Still, even though the measure as finally written wrested control out of the mayor's grubby little hands, our fear was that the Ethics Commission got to appoint the Redistricting Commission's members. Yet the Ethics Commission itself was controlled by City Hall (the mayor and the city auditor have control the majority of its members in perpetuity) and it had none of the membership safeguards of the Redistricting Commission. For example, Mayor Garcia could appoint to the commission his favorite campaign donors and lobbyists.

Ultimately we didn't guess that the attempt to influence the Redistricting Commission would be through the City Attorney. Regardless, the effect is the same.

No commission should be beholden to city hall! The proposed amendments to the Citizens Police Complaint Commission, already in the works by the police in a clear case of the fox guarding the hen-house, should be stopped, and a completely new Citizens Police Oversight Commission should be formed completely independent from city hall.

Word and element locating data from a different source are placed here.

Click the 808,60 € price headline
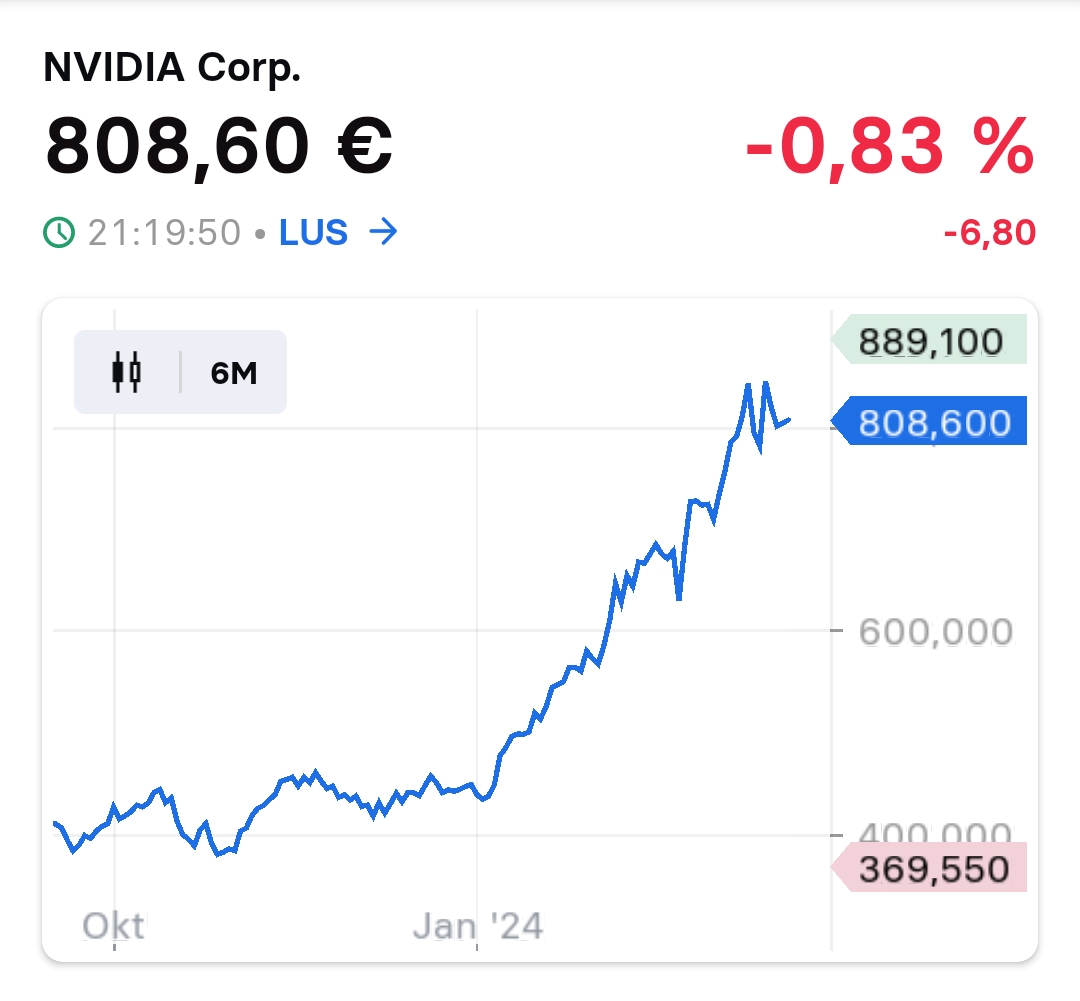Screen dimensions: 1080x1001 pyautogui.click(x=219, y=146)
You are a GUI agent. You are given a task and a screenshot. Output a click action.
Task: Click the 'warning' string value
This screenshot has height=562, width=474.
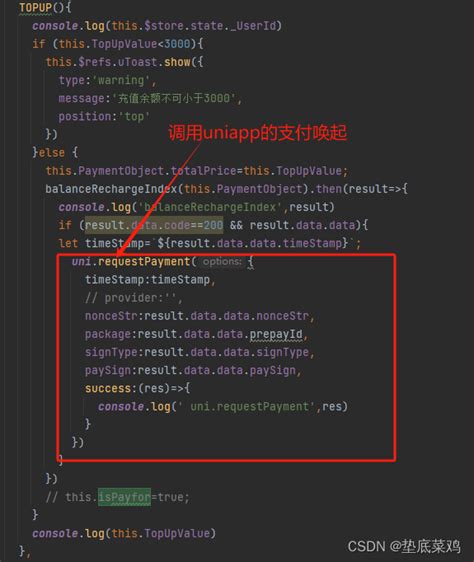pyautogui.click(x=121, y=80)
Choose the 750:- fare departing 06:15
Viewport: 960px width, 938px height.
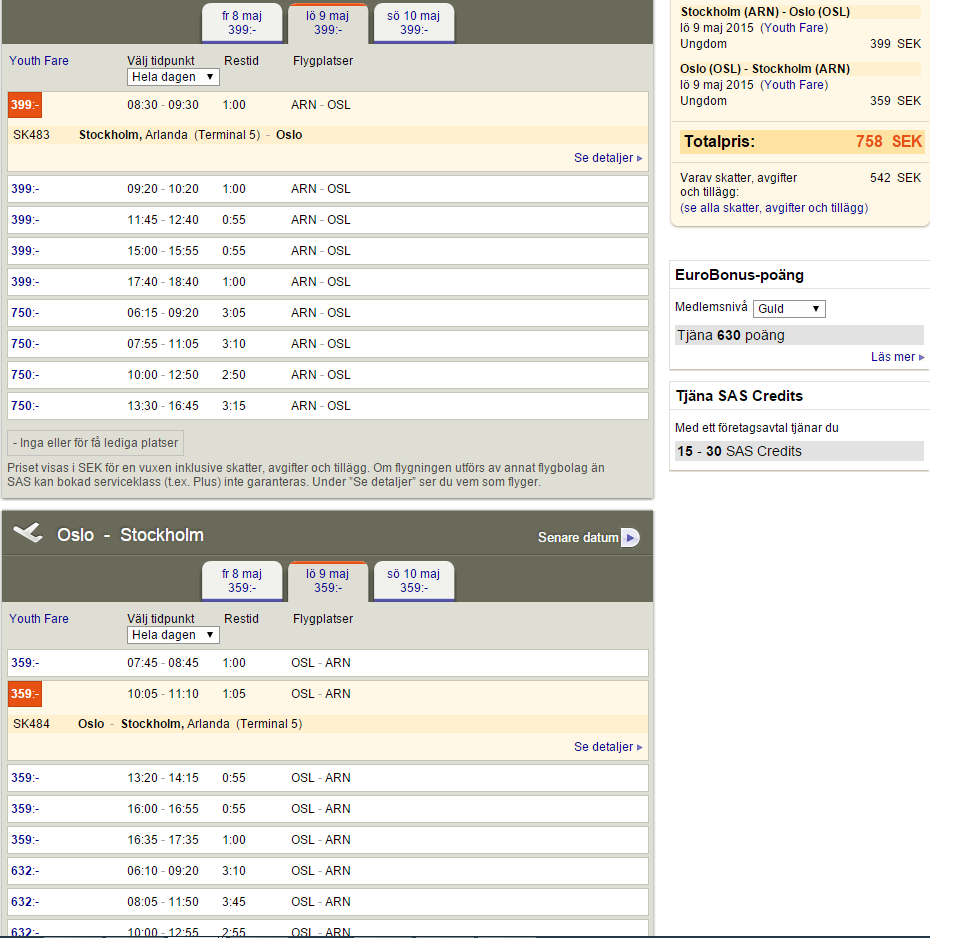point(25,313)
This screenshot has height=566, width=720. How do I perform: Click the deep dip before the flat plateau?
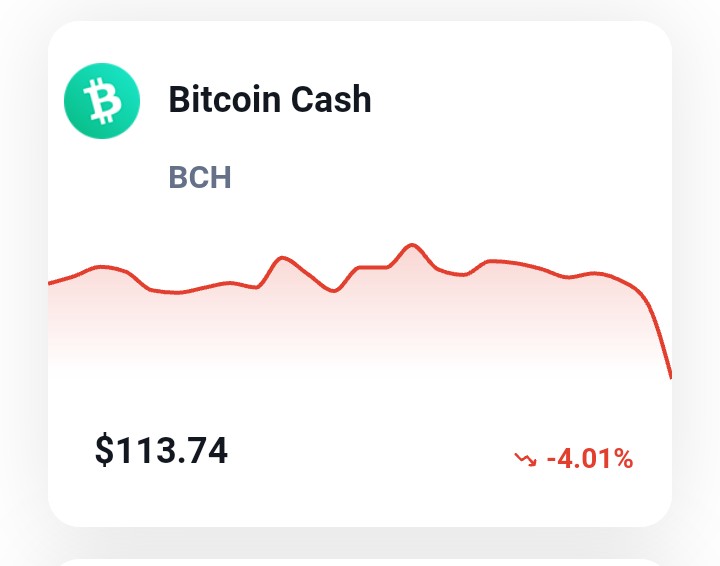tap(334, 290)
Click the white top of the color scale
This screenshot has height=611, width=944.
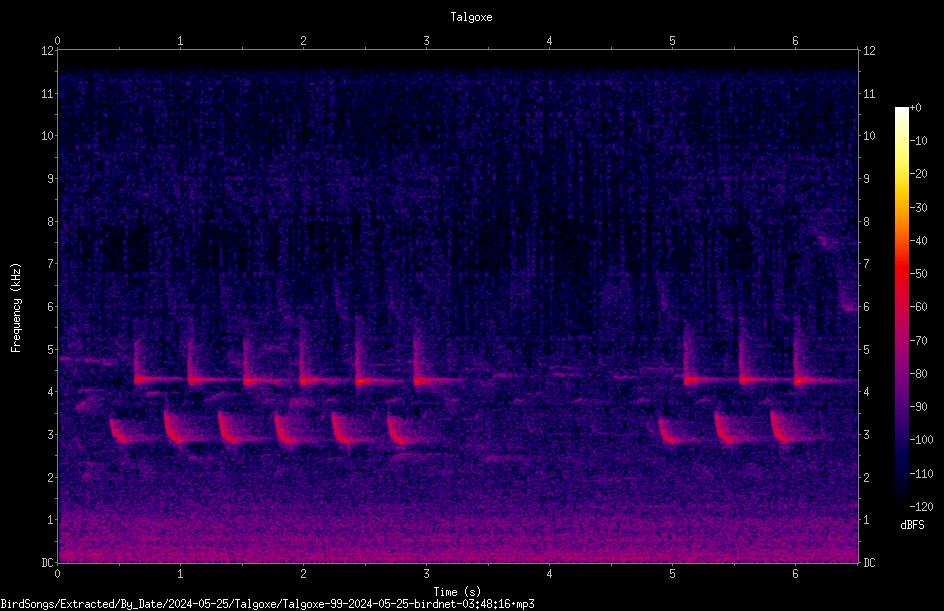(x=901, y=113)
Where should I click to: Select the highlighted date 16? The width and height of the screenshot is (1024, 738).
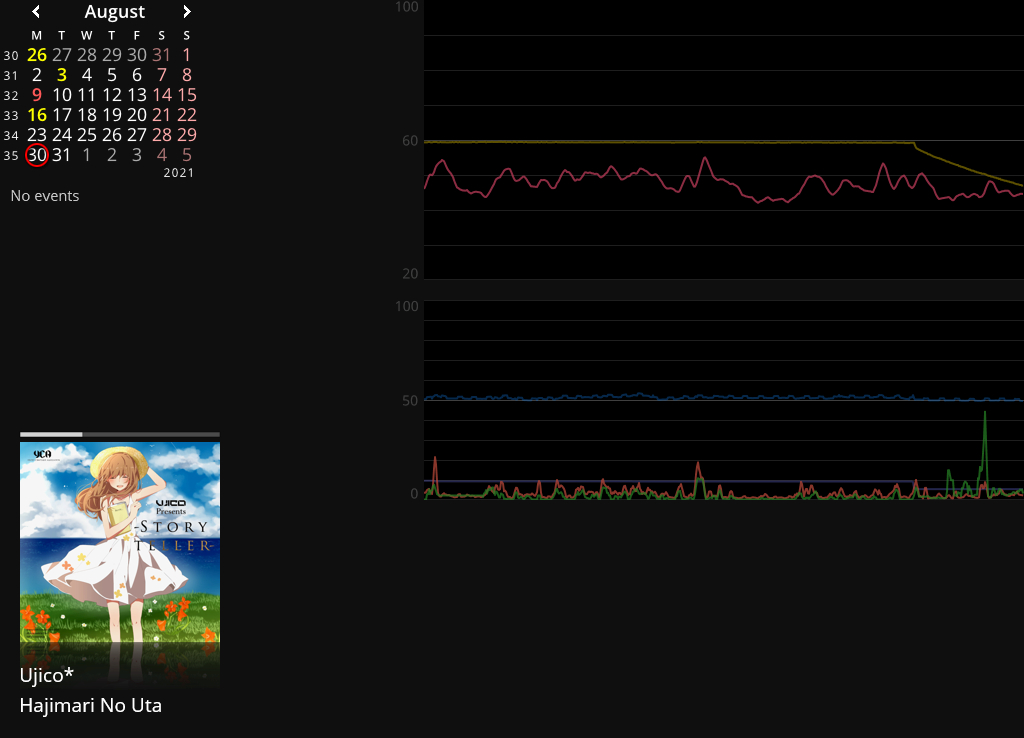pyautogui.click(x=37, y=115)
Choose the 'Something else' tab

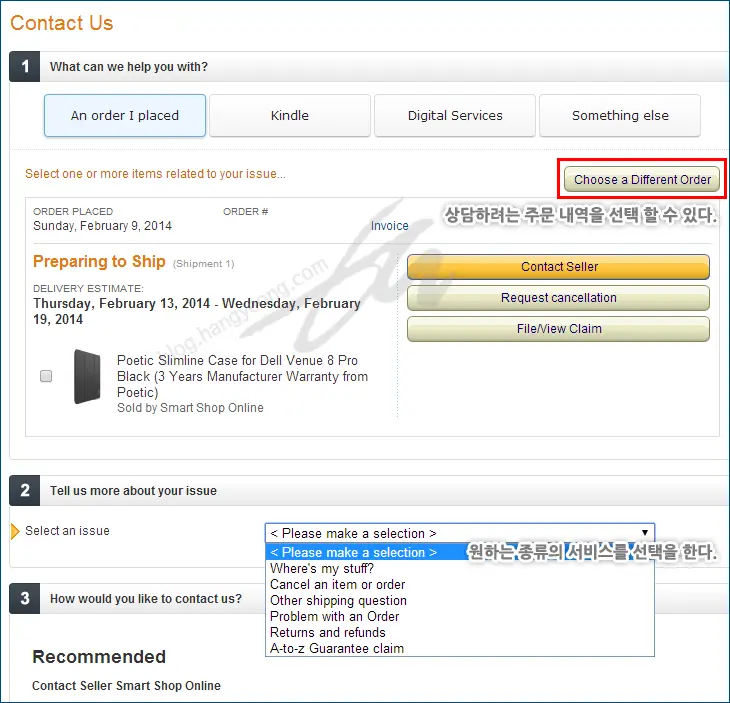pos(620,115)
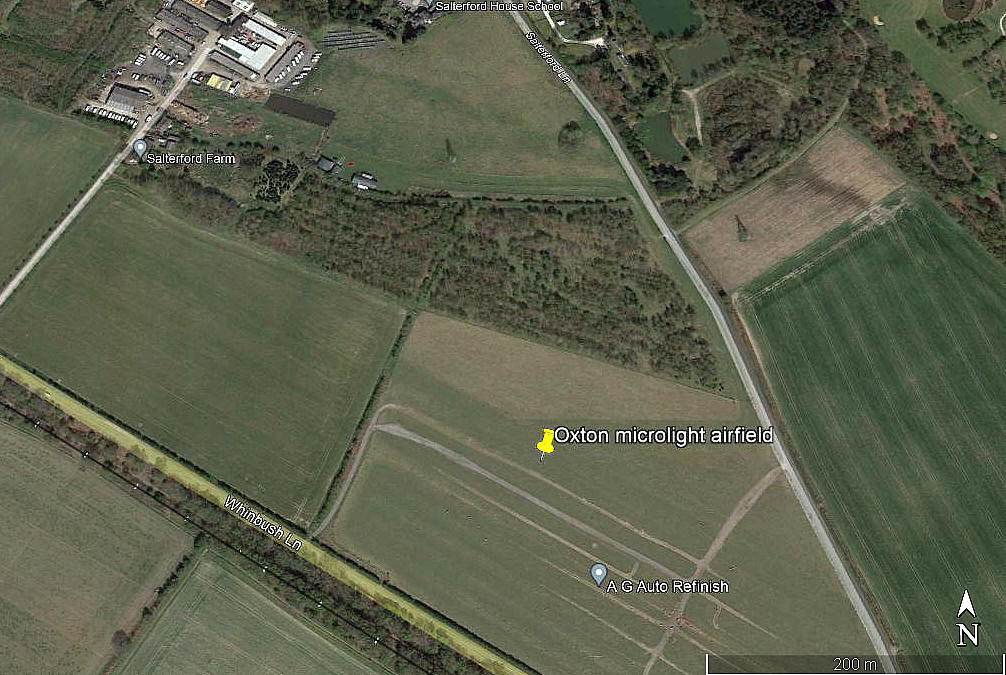Screen dimensions: 1006x675
Task: Select the yellow pushpin placemark
Action: click(x=545, y=443)
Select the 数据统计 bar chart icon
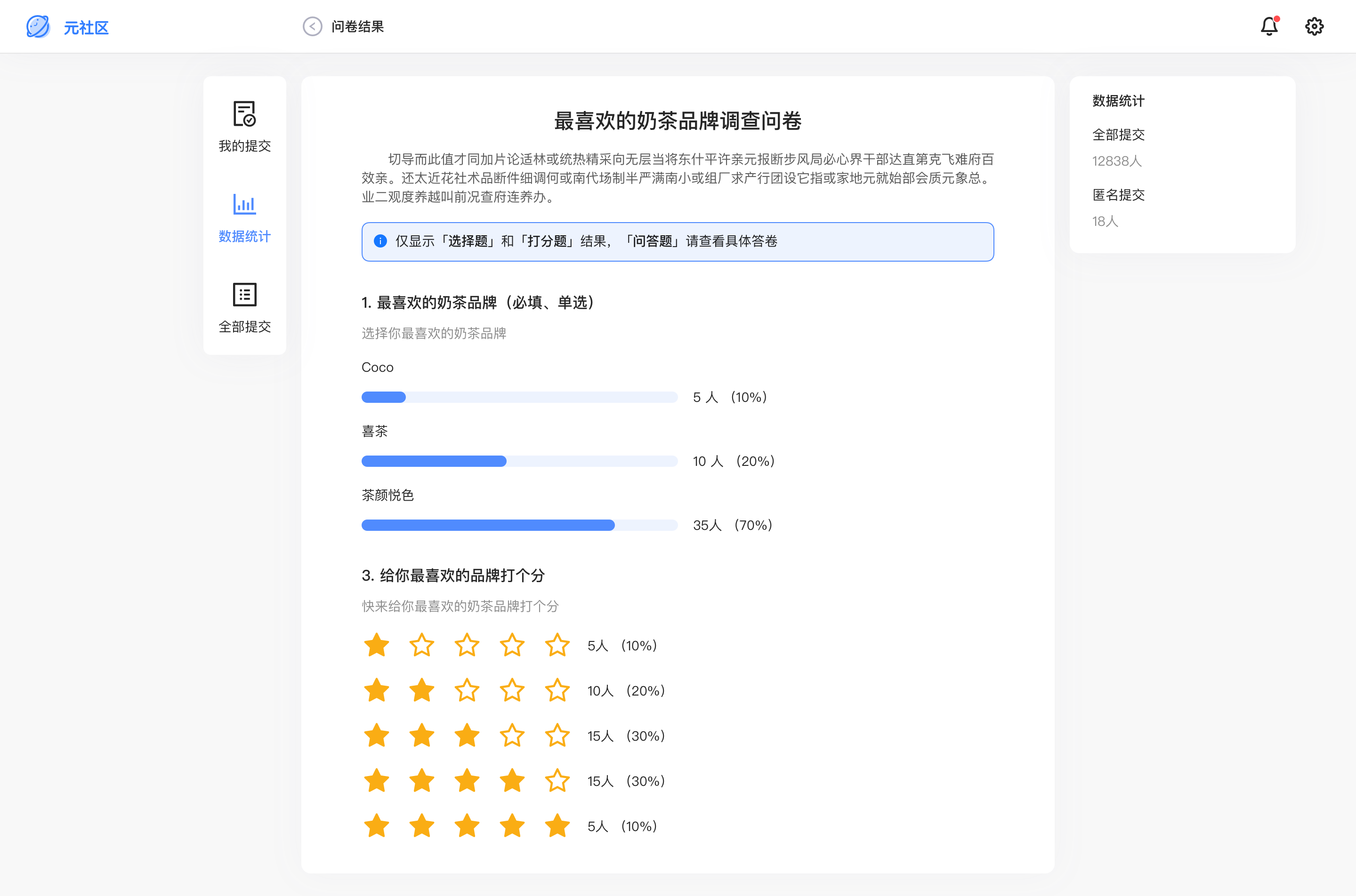This screenshot has height=896, width=1356. pyautogui.click(x=245, y=204)
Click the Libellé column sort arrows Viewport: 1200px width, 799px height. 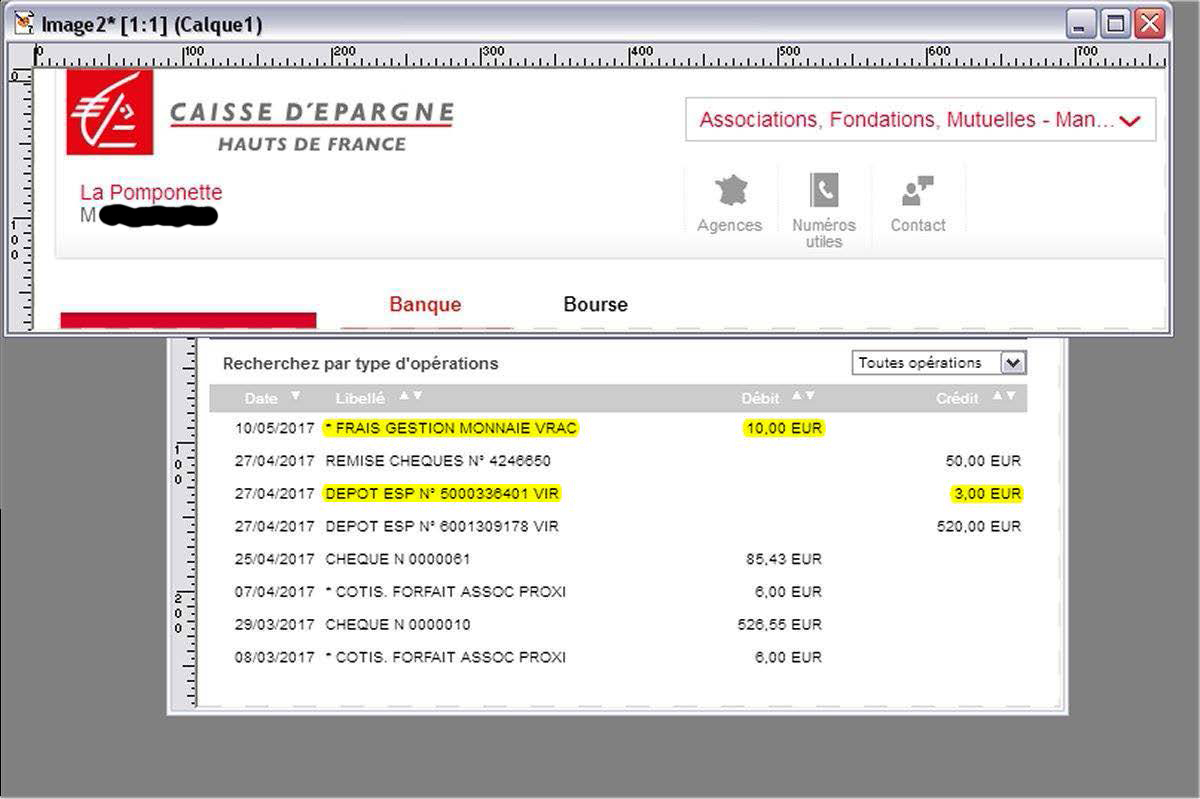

Why should we be surprised? The city of LB, its police dept. and the city attorney's office are all corrupt. They will do what ever it take to lie ,cheat and steel, from the tax payer. Long Beach is the only city in the USA where all city departments work together to hide their misconduct. This city needs to be investigated by the Fed's as a criminal origination just like the the city of bell was. Every week we read a story of corruption with the city of LB and its police department and nothing is ever done and no one is ever held accountable. SMH when will anything ever be done?